BEGIN Provided data

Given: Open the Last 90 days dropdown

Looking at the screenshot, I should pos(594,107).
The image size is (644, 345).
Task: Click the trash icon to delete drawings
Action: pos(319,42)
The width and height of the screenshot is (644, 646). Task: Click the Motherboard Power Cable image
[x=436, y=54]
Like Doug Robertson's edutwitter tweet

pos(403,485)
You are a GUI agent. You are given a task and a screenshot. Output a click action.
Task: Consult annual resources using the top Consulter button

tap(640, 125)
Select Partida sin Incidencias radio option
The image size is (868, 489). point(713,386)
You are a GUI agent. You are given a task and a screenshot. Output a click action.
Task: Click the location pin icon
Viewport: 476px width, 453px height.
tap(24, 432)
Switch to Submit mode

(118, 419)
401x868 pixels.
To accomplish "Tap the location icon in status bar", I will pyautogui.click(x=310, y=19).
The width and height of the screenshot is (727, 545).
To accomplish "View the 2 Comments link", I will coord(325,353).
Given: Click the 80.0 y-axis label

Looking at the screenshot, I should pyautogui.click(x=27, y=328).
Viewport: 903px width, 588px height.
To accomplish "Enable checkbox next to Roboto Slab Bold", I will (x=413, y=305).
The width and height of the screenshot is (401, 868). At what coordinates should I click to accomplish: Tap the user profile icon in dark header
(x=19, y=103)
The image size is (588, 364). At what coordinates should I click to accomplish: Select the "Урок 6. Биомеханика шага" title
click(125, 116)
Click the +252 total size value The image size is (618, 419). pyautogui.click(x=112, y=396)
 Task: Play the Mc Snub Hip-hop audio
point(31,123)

END Provided data

Recopy the records without any alteration.

Output below:
Given: Open the Last 90 days dropdown

Looking at the screenshot, I should pos(594,107).
The image size is (644, 345).
Task: Click the trash icon to delete drawings
Action: pos(319,42)
The width and height of the screenshot is (644, 646). Task: Click the Motherboard Power Cable image
[x=436, y=54]
Like Doug Robertson's edutwitter tweet

pos(403,485)
You are a GUI agent. You are given a task and a screenshot. Output a click action.
Task: Consult annual resources using the top Consulter button

tap(640, 125)
Select Partida sin Incidencias radio option
The image size is (868, 489). point(713,386)
You are a GUI agent. You are given a task and a screenshot. Output a click action.
Task: Click the location pin icon
Viewport: 476px width, 453px height.
tap(24, 432)
Switch to Submit mode

(118, 419)
401x868 pixels.
To accomplish "Tap the location icon in status bar", I will pyautogui.click(x=310, y=19).
The width and height of the screenshot is (727, 545).
To accomplish "View the 2 Comments link", I will coord(325,353).
Given: Click the 80.0 y-axis label

Looking at the screenshot, I should pyautogui.click(x=27, y=328).
Viewport: 903px width, 588px height.
To accomplish "Enable checkbox next to Roboto Slab Bold", I will (x=413, y=305).
The width and height of the screenshot is (401, 868). At what coordinates should I click to accomplish: Tap the user profile icon in dark header
(x=19, y=103)
The image size is (588, 364). At what coordinates should I click to accomplish: Select the "Урок 6. Биомеханика шага" title
click(125, 116)
Click the +252 total size value The image size is (618, 419). pyautogui.click(x=112, y=396)
 Task: Play the Mc Snub Hip-hop audio
point(31,123)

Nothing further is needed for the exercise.